### Job
Render each of the following rows as a JSON list of strings, with one string per line and blank lines omitted. Leave the pictures out of the answer.

__________

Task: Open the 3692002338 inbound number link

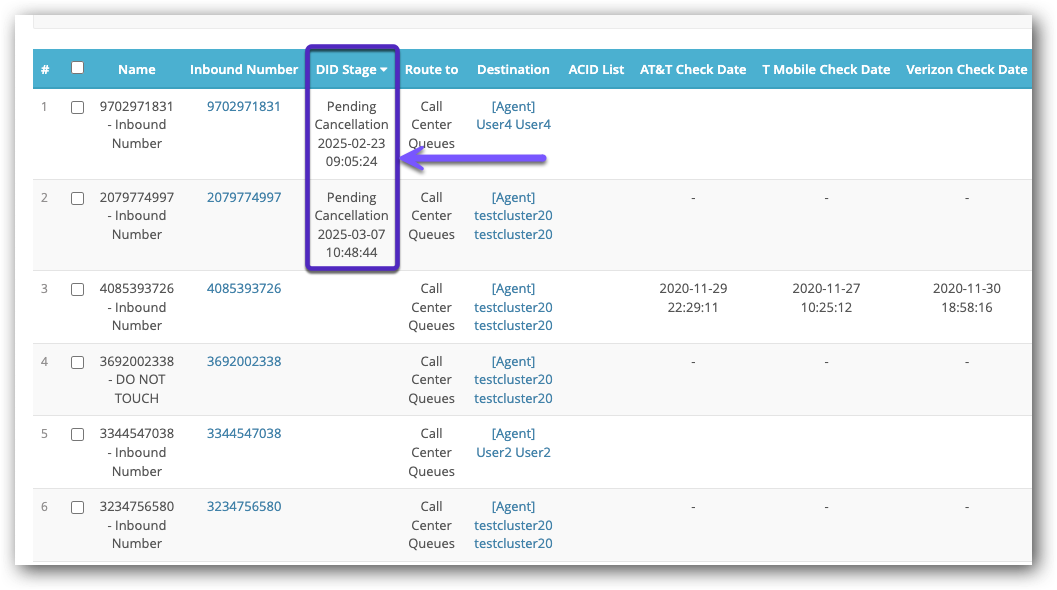Action: (x=244, y=361)
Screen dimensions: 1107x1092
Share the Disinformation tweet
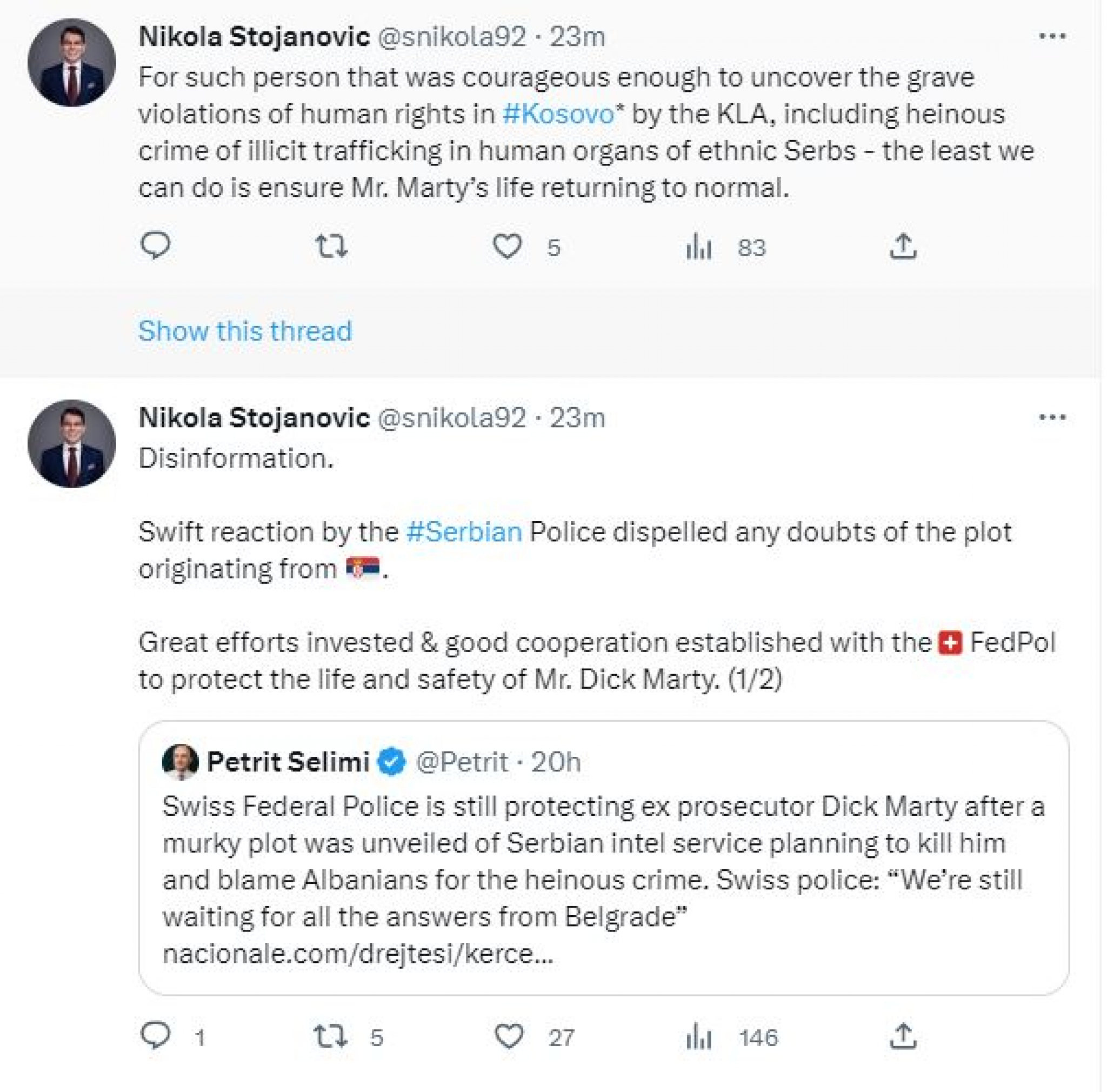point(903,1036)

__________

### Finished task
[
  "Task: Open the 3692002338 inbound number link",
  "Action: (x=244, y=361)",
  "Screen dimensions: 1107x1092",
  "Share the Disinformation tweet",
  "point(903,1036)"
]